I am trying to figure out a particular percentage of confidence so that I can minimize false positives and false negatives and get the most optimal result set.
Here is what I am doing...
I am currently working on a machine learning project. It is a logistic regression model and the response I am getting is categorical in nature. I have two categories rightnow. Lets say 'A' and 'B'.
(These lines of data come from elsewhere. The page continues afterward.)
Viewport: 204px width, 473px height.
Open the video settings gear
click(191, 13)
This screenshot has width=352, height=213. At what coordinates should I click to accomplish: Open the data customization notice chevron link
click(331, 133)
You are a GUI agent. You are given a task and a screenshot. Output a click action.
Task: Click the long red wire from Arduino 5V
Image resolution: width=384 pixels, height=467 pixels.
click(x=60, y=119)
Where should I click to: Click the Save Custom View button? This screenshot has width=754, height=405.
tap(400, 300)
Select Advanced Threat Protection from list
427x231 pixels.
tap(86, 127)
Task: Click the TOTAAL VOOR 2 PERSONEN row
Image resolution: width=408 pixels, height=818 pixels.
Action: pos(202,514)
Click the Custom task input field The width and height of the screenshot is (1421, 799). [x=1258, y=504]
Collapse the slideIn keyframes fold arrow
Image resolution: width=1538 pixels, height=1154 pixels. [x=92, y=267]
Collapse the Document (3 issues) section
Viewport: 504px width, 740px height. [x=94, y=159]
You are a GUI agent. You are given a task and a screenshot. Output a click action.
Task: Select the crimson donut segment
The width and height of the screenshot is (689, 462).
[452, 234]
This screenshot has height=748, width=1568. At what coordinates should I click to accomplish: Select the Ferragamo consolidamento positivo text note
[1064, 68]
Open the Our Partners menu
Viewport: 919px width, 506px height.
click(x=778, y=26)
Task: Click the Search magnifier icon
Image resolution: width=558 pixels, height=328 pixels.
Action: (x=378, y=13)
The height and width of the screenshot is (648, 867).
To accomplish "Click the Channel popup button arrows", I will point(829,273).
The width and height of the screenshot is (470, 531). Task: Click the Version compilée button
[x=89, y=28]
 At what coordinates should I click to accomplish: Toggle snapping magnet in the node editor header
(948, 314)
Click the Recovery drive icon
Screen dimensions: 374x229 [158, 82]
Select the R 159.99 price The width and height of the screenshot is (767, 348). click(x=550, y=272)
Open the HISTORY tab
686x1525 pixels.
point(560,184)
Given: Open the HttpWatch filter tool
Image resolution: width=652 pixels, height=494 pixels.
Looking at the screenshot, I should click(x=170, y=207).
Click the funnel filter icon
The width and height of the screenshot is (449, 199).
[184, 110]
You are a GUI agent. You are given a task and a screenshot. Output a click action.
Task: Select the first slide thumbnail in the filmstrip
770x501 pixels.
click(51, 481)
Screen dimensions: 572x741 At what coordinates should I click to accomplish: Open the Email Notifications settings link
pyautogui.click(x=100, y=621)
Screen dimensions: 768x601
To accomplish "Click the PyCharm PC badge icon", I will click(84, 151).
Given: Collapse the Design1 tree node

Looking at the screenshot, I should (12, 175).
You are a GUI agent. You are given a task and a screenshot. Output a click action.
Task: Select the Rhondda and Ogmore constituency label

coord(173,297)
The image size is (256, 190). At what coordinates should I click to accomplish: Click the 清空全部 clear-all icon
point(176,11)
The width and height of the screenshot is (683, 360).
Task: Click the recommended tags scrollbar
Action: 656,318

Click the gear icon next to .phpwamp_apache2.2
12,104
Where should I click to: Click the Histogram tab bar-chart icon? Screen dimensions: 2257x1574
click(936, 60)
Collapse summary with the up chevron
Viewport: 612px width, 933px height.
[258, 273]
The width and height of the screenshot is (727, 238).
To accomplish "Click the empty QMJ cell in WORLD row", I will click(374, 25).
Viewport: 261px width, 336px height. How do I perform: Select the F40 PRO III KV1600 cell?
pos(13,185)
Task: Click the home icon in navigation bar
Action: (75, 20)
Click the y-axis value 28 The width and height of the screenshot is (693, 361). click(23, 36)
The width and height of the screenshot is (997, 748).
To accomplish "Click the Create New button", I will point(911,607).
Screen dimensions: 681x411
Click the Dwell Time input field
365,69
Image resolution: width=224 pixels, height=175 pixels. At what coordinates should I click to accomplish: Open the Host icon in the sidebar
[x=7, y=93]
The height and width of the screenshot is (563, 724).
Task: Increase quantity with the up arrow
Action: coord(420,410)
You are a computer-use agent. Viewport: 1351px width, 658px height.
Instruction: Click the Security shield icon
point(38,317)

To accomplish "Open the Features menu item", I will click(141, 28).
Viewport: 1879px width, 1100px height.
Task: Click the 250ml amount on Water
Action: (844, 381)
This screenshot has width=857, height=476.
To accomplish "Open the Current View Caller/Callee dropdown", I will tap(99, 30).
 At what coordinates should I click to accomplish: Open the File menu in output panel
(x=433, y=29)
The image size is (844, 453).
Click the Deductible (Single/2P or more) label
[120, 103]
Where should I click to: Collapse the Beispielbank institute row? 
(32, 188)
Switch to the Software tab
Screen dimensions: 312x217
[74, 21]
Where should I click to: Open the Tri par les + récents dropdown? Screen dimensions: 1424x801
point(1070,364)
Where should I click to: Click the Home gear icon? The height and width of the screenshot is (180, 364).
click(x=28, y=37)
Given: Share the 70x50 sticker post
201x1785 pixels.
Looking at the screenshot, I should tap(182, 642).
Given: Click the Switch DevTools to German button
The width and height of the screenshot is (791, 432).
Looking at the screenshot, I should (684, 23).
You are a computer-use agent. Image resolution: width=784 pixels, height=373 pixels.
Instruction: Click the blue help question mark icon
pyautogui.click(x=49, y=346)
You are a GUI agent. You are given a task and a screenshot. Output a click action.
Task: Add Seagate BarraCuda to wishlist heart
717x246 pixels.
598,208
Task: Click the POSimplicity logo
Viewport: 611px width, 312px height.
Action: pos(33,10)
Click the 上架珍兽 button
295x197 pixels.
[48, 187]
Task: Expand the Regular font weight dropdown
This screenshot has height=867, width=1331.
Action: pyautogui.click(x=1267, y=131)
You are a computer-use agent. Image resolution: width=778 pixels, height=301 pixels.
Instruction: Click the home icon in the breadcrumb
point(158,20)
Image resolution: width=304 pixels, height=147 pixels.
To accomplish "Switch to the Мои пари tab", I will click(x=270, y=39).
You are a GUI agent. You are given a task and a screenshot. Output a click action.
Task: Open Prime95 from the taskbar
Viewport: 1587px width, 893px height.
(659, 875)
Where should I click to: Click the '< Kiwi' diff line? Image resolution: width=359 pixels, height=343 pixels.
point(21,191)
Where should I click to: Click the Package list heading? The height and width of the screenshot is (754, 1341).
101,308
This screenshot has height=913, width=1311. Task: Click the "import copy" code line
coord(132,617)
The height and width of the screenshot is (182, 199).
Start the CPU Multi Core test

During testing the machine responds with a percentage of confidence for both the labels. Output Example: A:0.7689 B: 0.2311
I trained my machine on 4000 data items for each classifier and predicted 200 data items (test data) and received the following kind of result:
LevelOfConfidenceRange RightPredictionsinthisRange WrongPredictionsinthisRange
50%-60% 2 3
60%-70% 5 0
70%-80% 7 2
80%-85% 4 1
85%-90% 10 0
90%-95% 49 4
95%-100% 109 4
Now, I want to figure out a threshold percentage (e.g. 87%) so that I output certain number of predictions in which correct predictions are maximized and wrong predictions are minimized and I still provide a sufficient amount of results. That is I'll be only considering the outputs predicted by the machine if the level of confidence provided by it is greater than Threshold percentage (87%) only. I'll be rejecting the results that have been predicted with a level of cofidence less than Threshold percentage.
Currently I am forming such a table and then deciding my threshold percentage.
I want to know if there is a sophisticated/proper Mathematical method to figure this threshold percentage.
I would appreciate any help!
Regards Savya Saachi